◆ Exercise input
*****

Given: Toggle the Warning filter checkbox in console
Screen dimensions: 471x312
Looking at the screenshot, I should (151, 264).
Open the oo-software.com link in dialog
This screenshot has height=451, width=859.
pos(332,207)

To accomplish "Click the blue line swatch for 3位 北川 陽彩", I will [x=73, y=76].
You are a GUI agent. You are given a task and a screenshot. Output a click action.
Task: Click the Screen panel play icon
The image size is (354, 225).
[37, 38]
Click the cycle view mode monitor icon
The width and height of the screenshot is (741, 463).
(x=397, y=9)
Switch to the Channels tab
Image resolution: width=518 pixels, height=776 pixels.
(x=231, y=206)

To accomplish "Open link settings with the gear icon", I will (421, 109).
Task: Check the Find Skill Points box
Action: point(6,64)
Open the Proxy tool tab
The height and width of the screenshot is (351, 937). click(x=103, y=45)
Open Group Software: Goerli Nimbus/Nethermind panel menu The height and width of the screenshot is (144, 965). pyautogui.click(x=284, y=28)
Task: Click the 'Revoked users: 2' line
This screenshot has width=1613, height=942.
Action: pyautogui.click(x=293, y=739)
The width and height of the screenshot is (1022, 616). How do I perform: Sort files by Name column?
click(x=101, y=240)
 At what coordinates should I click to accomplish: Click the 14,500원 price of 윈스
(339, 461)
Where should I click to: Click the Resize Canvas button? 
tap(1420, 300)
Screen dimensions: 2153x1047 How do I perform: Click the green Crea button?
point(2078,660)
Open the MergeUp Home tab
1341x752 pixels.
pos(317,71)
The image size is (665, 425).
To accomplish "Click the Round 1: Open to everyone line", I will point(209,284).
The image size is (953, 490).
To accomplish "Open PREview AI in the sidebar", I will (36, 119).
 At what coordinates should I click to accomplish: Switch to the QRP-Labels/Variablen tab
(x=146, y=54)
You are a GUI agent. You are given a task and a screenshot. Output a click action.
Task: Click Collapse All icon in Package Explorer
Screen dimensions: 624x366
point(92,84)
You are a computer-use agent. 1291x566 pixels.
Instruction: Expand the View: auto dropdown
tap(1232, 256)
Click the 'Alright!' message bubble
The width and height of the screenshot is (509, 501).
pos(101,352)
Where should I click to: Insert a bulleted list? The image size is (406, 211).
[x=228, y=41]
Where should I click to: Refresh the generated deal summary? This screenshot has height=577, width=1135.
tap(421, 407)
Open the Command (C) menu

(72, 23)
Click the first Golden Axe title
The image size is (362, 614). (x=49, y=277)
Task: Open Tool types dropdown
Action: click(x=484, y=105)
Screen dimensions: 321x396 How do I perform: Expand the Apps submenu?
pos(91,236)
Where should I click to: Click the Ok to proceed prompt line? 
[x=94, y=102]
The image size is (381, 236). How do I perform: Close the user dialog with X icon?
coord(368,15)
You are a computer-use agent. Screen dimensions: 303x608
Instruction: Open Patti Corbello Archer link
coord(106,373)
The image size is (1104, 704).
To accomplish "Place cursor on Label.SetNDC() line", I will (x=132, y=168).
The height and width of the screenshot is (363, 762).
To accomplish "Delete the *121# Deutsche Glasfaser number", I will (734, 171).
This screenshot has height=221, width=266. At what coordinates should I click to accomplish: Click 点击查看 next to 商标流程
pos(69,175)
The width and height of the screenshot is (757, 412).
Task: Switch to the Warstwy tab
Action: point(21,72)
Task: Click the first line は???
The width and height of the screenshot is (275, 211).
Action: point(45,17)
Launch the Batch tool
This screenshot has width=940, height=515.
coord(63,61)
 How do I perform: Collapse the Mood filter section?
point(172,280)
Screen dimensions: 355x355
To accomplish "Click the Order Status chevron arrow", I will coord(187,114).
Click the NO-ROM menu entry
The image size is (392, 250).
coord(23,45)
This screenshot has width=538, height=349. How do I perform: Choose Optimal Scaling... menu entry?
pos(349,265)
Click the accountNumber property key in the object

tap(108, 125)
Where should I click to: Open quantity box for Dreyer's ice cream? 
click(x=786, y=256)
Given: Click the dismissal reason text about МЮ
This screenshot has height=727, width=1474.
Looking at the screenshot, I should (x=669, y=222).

*****

Look through the entries above and report each line where the string "agent" occurs.

You are a GUI agent. You are given a task and a screenshot. Output a click action.
You are a GUI agent. You are given a task and a screenshot. Output a click action.
You are a computer-use agent. 1291x566 pixels.
You are a computer-use agent. Screen dimensions: 303x608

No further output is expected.